Starfield has undoubtedly been one of the names of the year because it has gone from being on everyone’s lips given the possibility that it would arrive throughout 2022, to being the protagonist of one of the most painful delays for Microsoft and its Xbox. , since it was destined to be that key exclusive release capable of demonstrating that purchases like those of Bethesda made sense in the crusade of those of Phil Spencer to beat Sony.

A gigantic game, like space
That being the case, and once we have all assimilated that Starfield ‘s delay is a fact, it’s time to try to get excited knowing some of the characteristics that are going to make it a unique game, and one of them has to do with the infinity of tasks that we can do once we venture into the confines of space. It is about something that the North Americans have called random encounters , but do you know exactly what they will consist of?
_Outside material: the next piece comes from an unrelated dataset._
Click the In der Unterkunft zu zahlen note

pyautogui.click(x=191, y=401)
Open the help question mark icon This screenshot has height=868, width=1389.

It is evident that one of the keys to Starfield will not be so much in the story and everything that surrounds it as in the system that it has to accompany that main mission. In other words, the entire engine that makes the universe through which we will move credible and that will offer the player a series of challenges that, curiously, will not remain in the hands of the Bethesda designers, but will have a random component, pure chance.
It has been through a development diary published on YouTube that we have learned more details of these random encounters , thanks to the main designer of Starfield missions Will Shen, who has not hesitated to boast of what they consider a new procedural technology capable of taking own decisions and put together new quests within the game in a practically infinite way.
Too many planets to populate
Keep in mind that Starfield has so many planets and systems that we can visit that devising, planning and developing a whole network of missions on each one of them could take an enormous amount of time for the game team, so Bethesda has had to create a way to generate small missions that will acquire the secondary category, automatically and without the intervention of a specific designer.

According to Will Shen “we have entire planets to populate, so we ‘ve actually developed new technology capable of building entire scenarios and placing them on planets. […] Now you could say you go to an outpost and find out there’s a whole group of people with a particular problem. Whereas before you could only put a character who comes up to you on the way, now it is a whole location” in which a global objective that appears even scripted makes sense.
In other words, imagine that this problem is that one of the members of that outpost has been kidnapped by pirates and the NPCs tell us where they think he is being held to carry out the mission. In reality, according to Will Shen, it would be “a dynamically placed settlement that takes you into a dynamically placed dungeon as you walk the planet.”
In this way, the missions that Stafield will allow us to complete are virtually endless.